However, with all the budget bizarreness, it is unclear now how things will be applied, so I am back in the land of wait-and-see, unpacking and putting away what was boxed.
Minnesota will happen. The boxes are ready when the time is right.
But in this moment, moving states has more to do with moving my state of attention to focus on writing The Wonder Habit® book and building our space here.
Moving states can mean many things.
In the middle of all the flux, I have been craving clear-surfaced, feels-like-a-hotel-room simplicity.
I think of Maya Angelou, who famously kept a hotel room in every place she lived just for undistracted writing.
Laser-focused. Not with 10 side projects and 50 ideas. Not throwing a pot of spaghetti at the wall. There are seasons for that. This isn’t one of them.
When the world dips and spins like a tilt-o-whirl in a windstorm, the answer to too much isn’t more.
No matter how loudly the internet screams. More hauls. More deals. More projects. More accolades. More cookies.
You can never have too many lip balms. Step right up and get one more. You might find the perfect lip balm, and then you can ditch the others and live your best minimalist life.
Tell me, I’m not the only one who has this tiktokified thought loop.
Often the thing our creativity needs most is less, so we have more space for what matters.
Less so our creativity has space to breathe and make connections.
Less so we can let our creative work rest and rise.
We don’t need 10 pages of new creative ideas; we need to show up for the main ideas we already have.
Sometimes in our search for perfection, we overlook what we already have right in front of us.
The more we spread our energy thin, the less energy we have to put into any one focal point.
Scattered is neither sustainable nor strategic.
When I feel overwhelmed, it’s usually because I am chasing more when I need to be embracing less.
How Do We Shift Toward Simplicity?
Everything feels relentless and loud right now. But we can adjust the volume in a million little ways.
Enter my 18-month weekly Moleskine planner.
I have tried a solid 80% of the planner systems known to man.
Bullet journaling. Aesthetic bullet journaling. Hobinichi. Full Focus. Erin Condren. Generic office shop. The Happy Planner. And on and on.
There’s a part of my brain that loves finding patterns and building systems.
But the more complicated I make it, the less likely I am to use it.

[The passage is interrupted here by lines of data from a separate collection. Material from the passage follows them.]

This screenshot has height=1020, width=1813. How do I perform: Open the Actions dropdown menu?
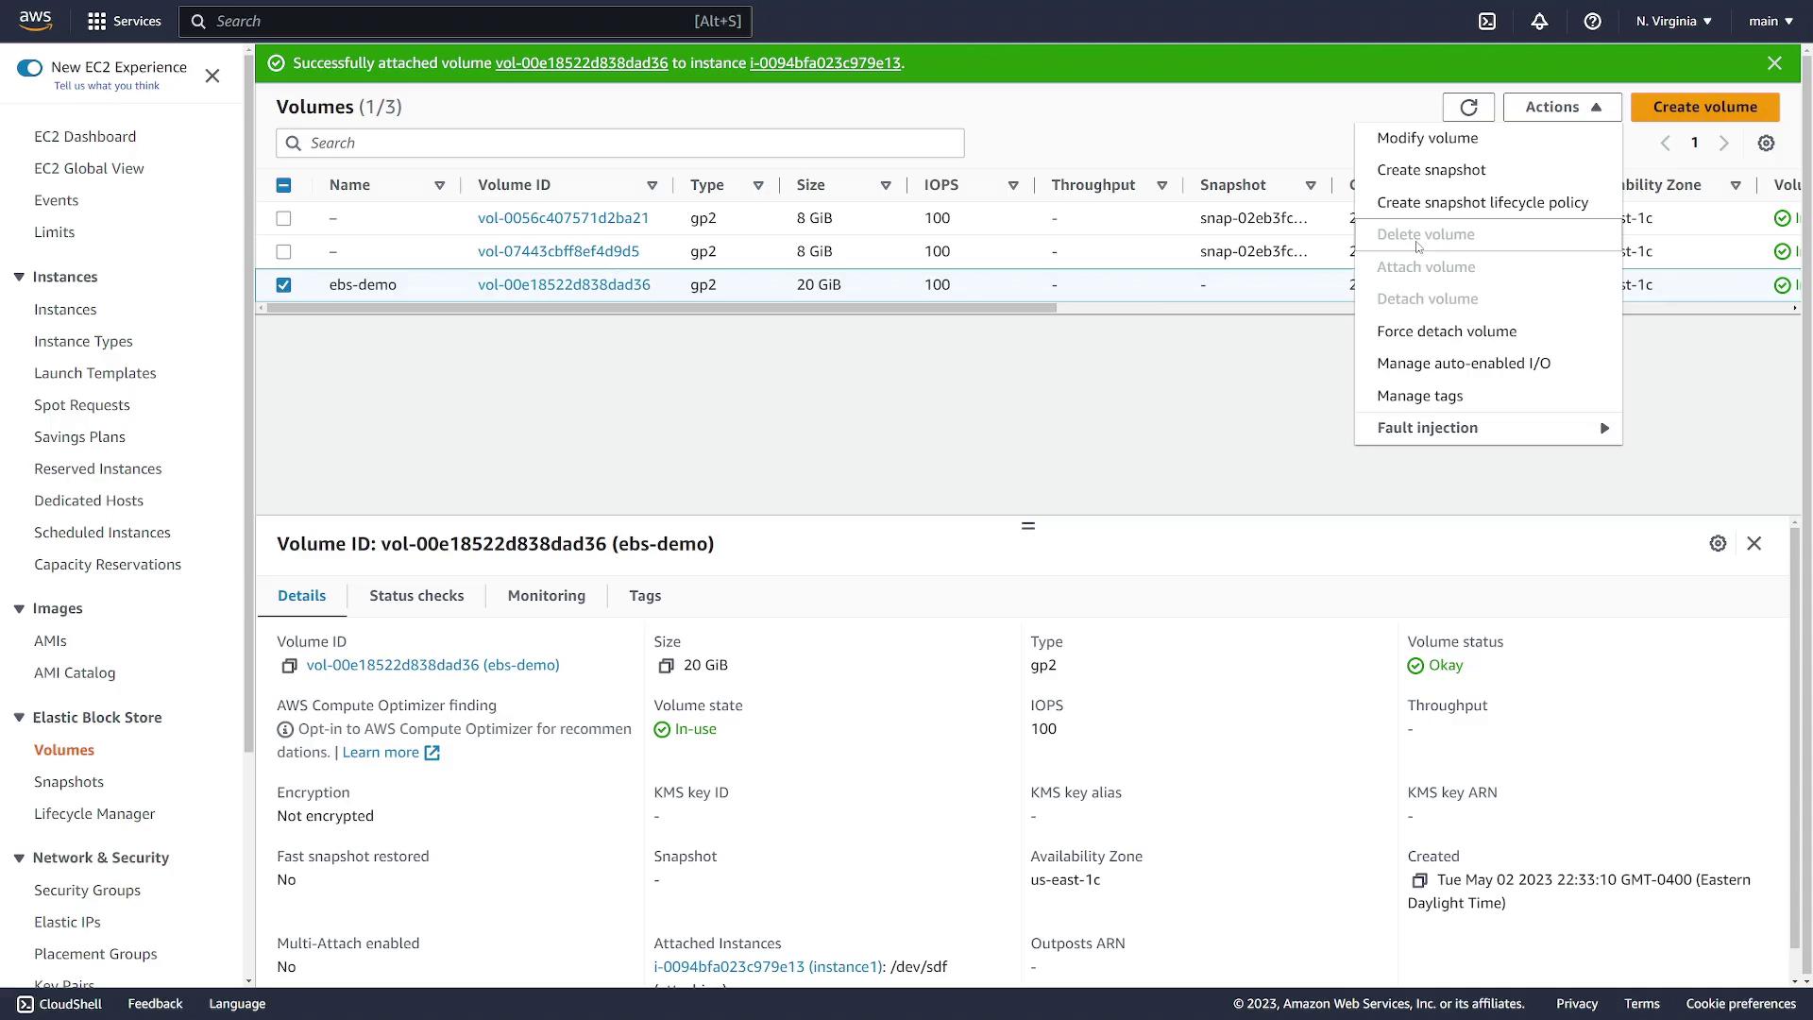tap(1562, 107)
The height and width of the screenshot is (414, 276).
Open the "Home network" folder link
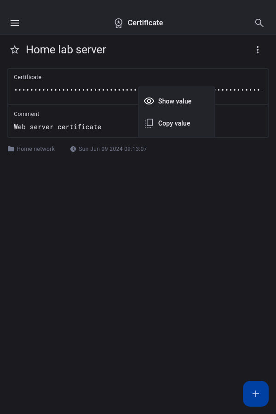36,149
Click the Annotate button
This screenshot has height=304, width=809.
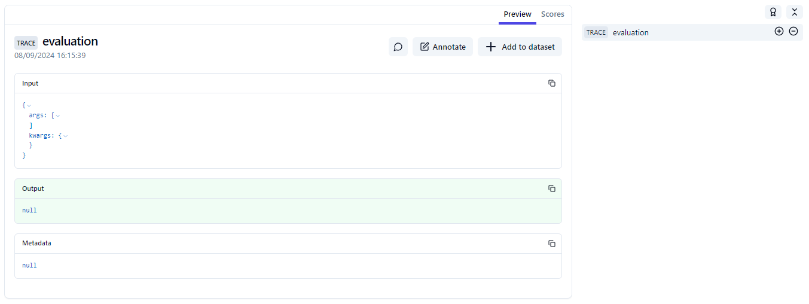442,47
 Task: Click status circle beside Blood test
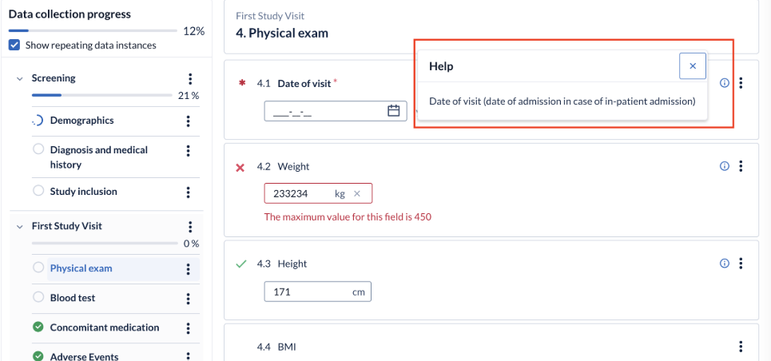pos(38,297)
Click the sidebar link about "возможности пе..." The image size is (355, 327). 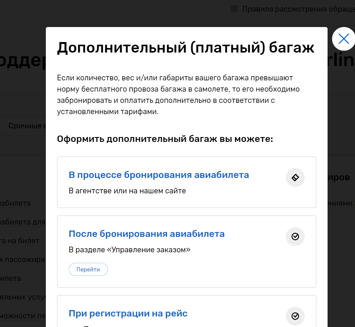(23, 316)
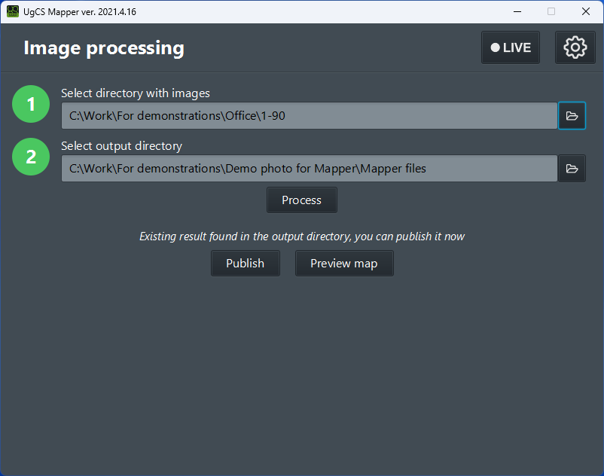Open the Preview map view
Viewport: 604px width, 476px height.
pyautogui.click(x=344, y=263)
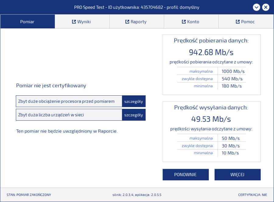Click the external-link icon on Wyniki tab

[x=74, y=22]
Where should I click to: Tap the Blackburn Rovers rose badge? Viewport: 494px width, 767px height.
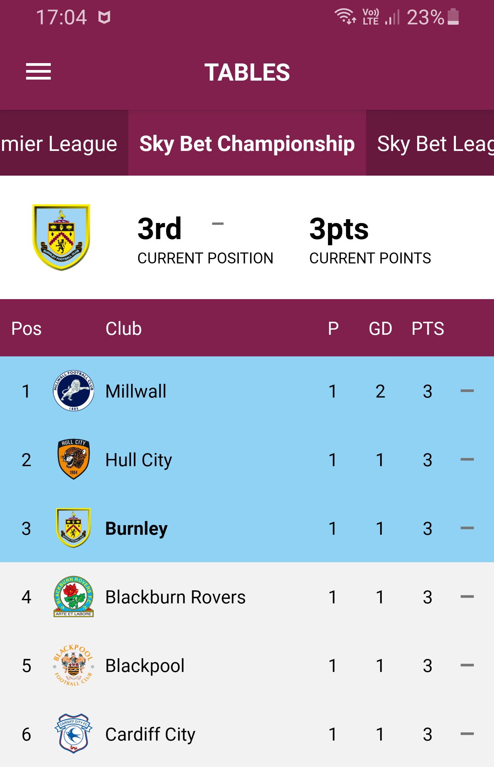pyautogui.click(x=73, y=597)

The same thing goes for our creative practice. The more complicated it is, the less likely we are to consistently engage with it.
This week I shelved my elaborate multi-notebook quarterly planning system that always made me feel behind and went back to a simple Moleskine weekly planner. Days of the week on the left. Lined blank page on the right. That’s all.
In the empty spaces, I’m pouring tiny moments of poetry into the margins.
Less is giving me capacity for more. When we simplify, we become spacious.
What is the smallest thing you can strip out or streamline in your everyday world that might make more space for wonder? Where can you press pause so you have more room to play?
I may not be moving to my dream cottage with 4 seasons in Minnesota at this exact moment, but I’m breaking out the paint to create art on my walls and do the whimsical projects that were on hold.
I’m turning my house into an art project. It will either be the thing that sells it. Or its future owners will paint over my escapades.
I want to unfold honestly because becoming is its own kind of brave. These are the journeys that must not be rushed.
I’m not staying here long-term, but I’m here now.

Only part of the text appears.